Can cinema be sold along similar lines to TV airtime trading?
Carlton’s timing could have been better. Not so long ago, the notion of
trying to make cinema advertising sales a bit more like television
airtime sales must have seemed a pretty sound idea.
Last week, Carlton announced that it was going to do just that to Cinema
Media, the sales house it acquired during the summer (Campaign, 1
November). It’s hardly a surprise that a TV company would want to
transfer its core business expertise to new areas. But to announce its
intentions during one of the biggest trading scandals ever to hit the TV
market is, to say the least, unfortunate.
Cinema Media is beefing up its sales team by drafting in top Carlton TV
sales talent. Debbie Chalet, formerly an account director at Carlton UK
Sales, becomes the sales director of Cinema Media; Peter Barrett, a
Carlton account manager, becomes sales controller; and Jane Rumsey moves
across to handle client sales, a similar role to the one she has filled
on the TV side.
The team, which will report to Adam Poulter, the managing director of
Cinema Media, will have the task of overhauling the way cinema is sold
to advertisers. Not only will it be sold more like other media, but the
new team will want to liaise closely with former colleagues on the
airtime sales side.
Should this set alarm bells ringing in the planning and buying
community? Robert McIntosh, the deputy media director of Lowe Howard-
Spink, says Cinema Media staffers will be making a mistake if they
behave like Carlton TV sales people. ‘Cinema doesn’t have anything like
the monopoly situation they have in TV,’ he points out.
‘We all know that conditional selling doesn’t exist, of course, but I
think they will find it easier to have conversations involving
terrestrial TV and the Carlton Select cable sales house than between TV
and cinema. Cinema is a totally different sell - more like magazines,
where you focus on the impact of the environment.’

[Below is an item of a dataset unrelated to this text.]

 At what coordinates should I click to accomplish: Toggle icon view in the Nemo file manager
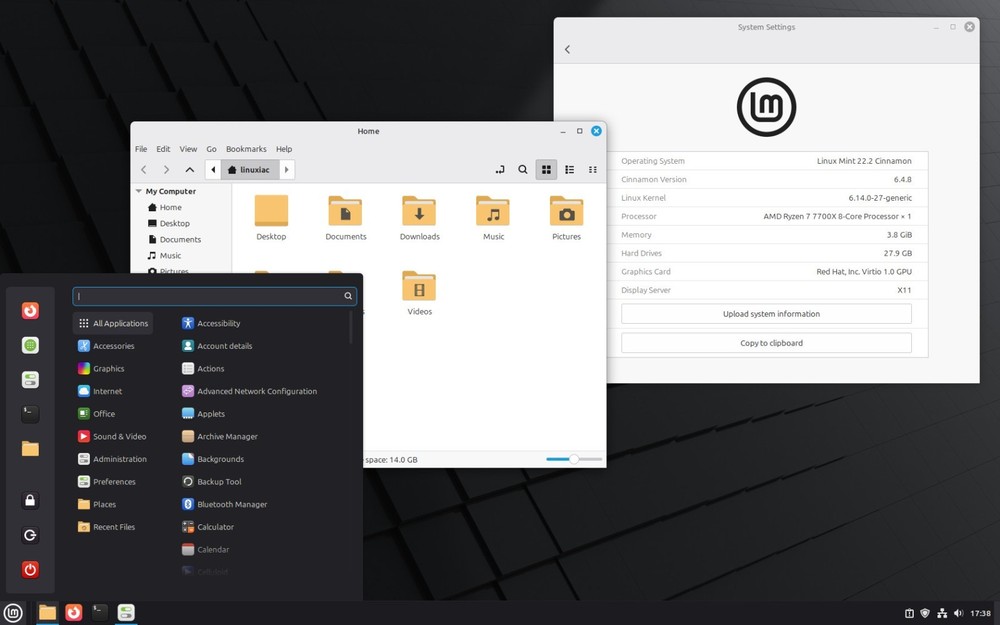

Richard Bevan, the joint media director of Leo Burnett, concedes a
change in the way cinema is sold is inevitable. ‘Little can compare with
cinema for impact but it has never been sold to its full potential,’ he
says. ‘Conditional selling would be a mistake but there has to be the
option for talking about creative communications options across
different media.
‘If they intend to introduce the equivalent of TV ratings to the medium
that will be interesting. We will be keen to see what they come up
with.’
Poulter says nothing has been set in stone as yet - and that he welcomes
feedback from agencies - but he can confirm that, from now on, the
cinema sell will be far more reliant on audience figures. The
cornerstone of this approach will be a new admissions data system,
courtesy of the EDI research company. ‘We have a phenomenally successful
product that is currently undersold,’ he asserts.
‘In September, there were no new releases but almost eight million
people still went to the cinema. It hasn’t always been possible to make
the value of that audience available to advertisers.’
And Poulter wants to reassure the market that he has no intention of
introducing nasty surprises such as conditional selling or pre-empting
ratecards for screens in heavy demand. ‘You don’t have the leverage to
do those things when you have less than 1 per cent of the advertising
market,’ he says.
‘We’re not going to sell cinema as a dirt cheap bolt-on to other
discussions and we’re hardly going to attempt to jeopardise a big TV
deal. What I will say, though, to those people who want to have
discussions at a high level about all the media that Carlton represents
- we can give them access to that.’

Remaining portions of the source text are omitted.